Ecommerce News

June 2021 E-Commerce Wrap Up

Sellers focused on infrastructure investments as companies looked for ways to automate processes, decentralize teams, and fight supply chain issues.

What a month! With extreme heatwaves, vaccination rollouts, and the summer season in full swing, much is happening within retail and e-commerce. As June officially ends and we start looking forward to Q3, we are taking a moment to recognize all that went on in the last month. Let's dive in!

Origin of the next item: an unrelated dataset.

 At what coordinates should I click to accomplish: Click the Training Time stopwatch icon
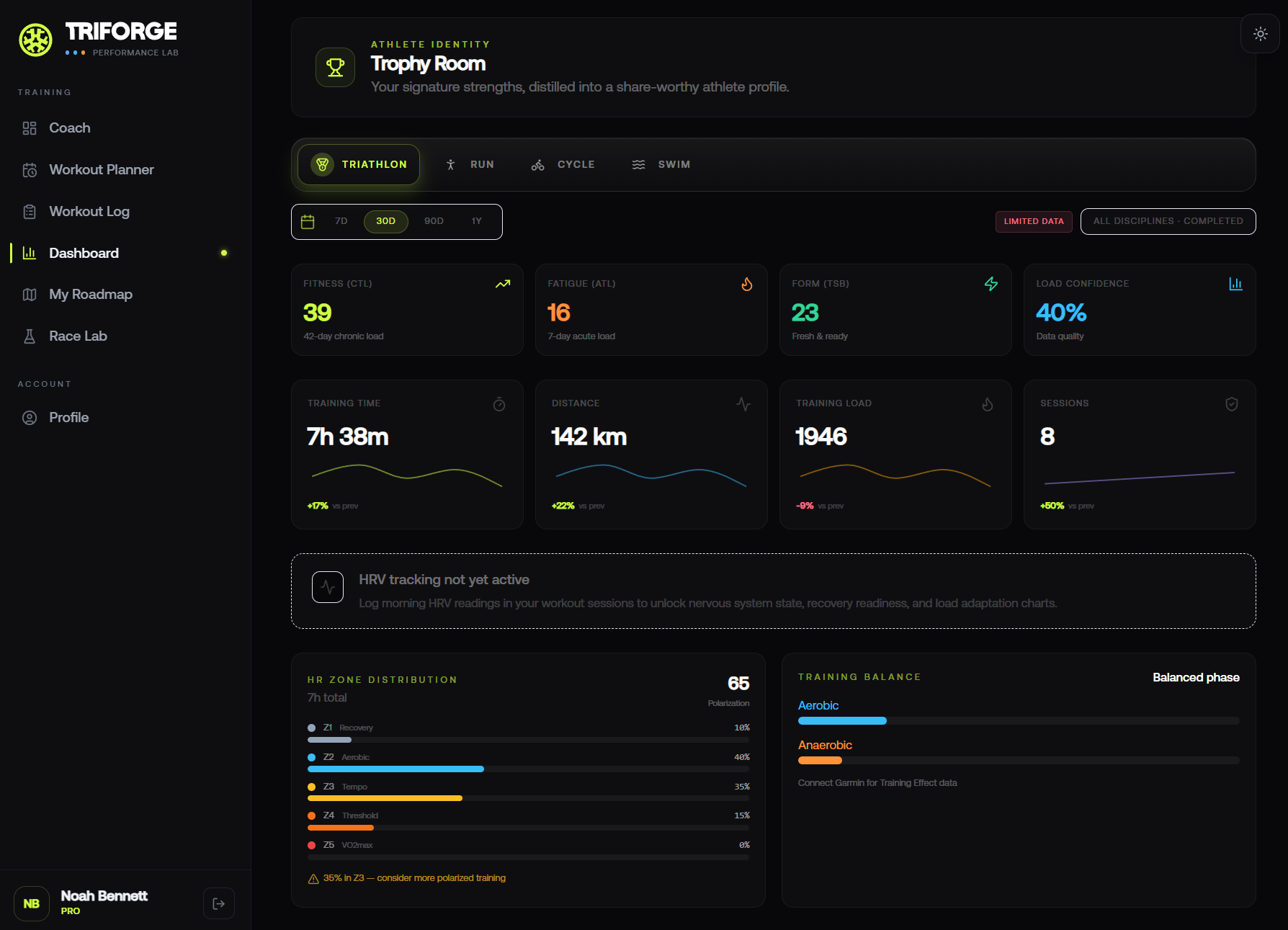(498, 405)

Investment in Social Commerce

The push for Social Commerce integration isn't slowing down. As recently as last week, Facebook's CEO Mark Zucker announced e-commerce updates are coming to shops on WhatsApp, Facebook Marketplace, Shops Ads, and Instagram Visual Search, all of which are Facebook products. Other social media platforms are making changes to their platform to fit the growing social commerce demand. Pinterest recently created a new feature that allows consumers to shop from multiple stores but checkout via the Pinterest UI. On top of that, TikTok has officially partnered with Amazon and is planning to create a better social shopping experience. Not only are these changes beneficial for the platforms, but they're beneficial for e-commerce sellers too. As social commerce becomes more advanced and accessible for consumers and sellers, we can only expect more from these leading platforms to attempt to "go viral." 

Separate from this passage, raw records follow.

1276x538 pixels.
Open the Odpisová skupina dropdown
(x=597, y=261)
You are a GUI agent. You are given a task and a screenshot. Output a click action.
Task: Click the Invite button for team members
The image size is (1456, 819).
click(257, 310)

Not only are businesses trying to make a better experience for customers on social media, but they are trying to improve the checkout experience. Many marketplaces and individual selling platforms are now offering alternative payment methods, such as crypto. ZoidPay, an e-commerce firm focused on the mass adoption of cryptocurrency, is working hard to make it easier for sellers to integrate crypto payment options into the checkout process. CoinTelegraph reports, "A recent global survey by Mastercard showed that 67% of millennials were more open to using cryptocurrency today than they were a year ago." The demand is real, but the fear of a safe and secure checkout is also present. Zoidpay's CEO Eduard One says, "At ZoidPay, the focus from the start has been on building a platform that's easy and safe to use, both for the consumer and the retailer..." We are excited to see the ways cryptocurrency integrates into the everyday e-commerce experience. 



Just when we thought there couldn't be more ways to implement robots, e-commerce and logistics companies have found them! This month, multiple carriers announced their decisions to adopt more robotic assistance to keep up with shipping demand. FedEx announced earlier in June that they will team up with Nuro, an American Robotics company focused on zero-occupant delivery vehicles, to advance their Last Mile Logistics. FedEx's press release stated a multi-year, multi-state contract with Nuro, highlighting vehicle testing in the Houston area later this year. DHL has also jumped on the robot bandwagon, partnering with Locus Robotics to improve its supply chain. DHL plans to have 2,000 new warehouse robots by 2022. Each supply chain company is pushing to be at the top of their industry and are supplement robots to help get them there. 


The Anti-Amazon?

Despite the continuous re-opening of in-store shopping experiences, customers are still choosing to shop online. Of course, it is no surprise big selling platforms like Amazon and Walmart continue to see significant demand, but apparently, selling on these platforms is no longer a requirement to succeed in e-commerce. In mid-June, The Wall Street Journal reported that not being on Amazon can actually be a massive benefit for e-commerce sellers. With companies like Google and Facebook committing to helping out "mom-and-pop" stores, "their efforts have gained speed and urgency with the pandemic battering many traditional retailers."  While the benefits of using a large selling platform like Amazon are clear - it provides massive reach and "rates among the top U.S. companies in consumer surveys of brand popularity" - it's exciting to see e-commerce upstarts and independent sellers making waves. 


Looking Forward

Despite seeing growth in big and small e-commerce companies last month, there are concerns as we advance. The Entrepreneur recently reported how companies need to adjust to meet demand in a largely saturated market. It's vital that companies stay on top of automation processes, decentralized teams, and of course, any supply chain issues. As the focus continues to be on the future of e-commerce, it's essential to plan for the problems before they arise. Though we can't 100% say what is next in the e-commerce industry, this summer has a common theme: infrastructure investments are key, and everyone is working their hardest to make the process easier for sellers and shoppers alike.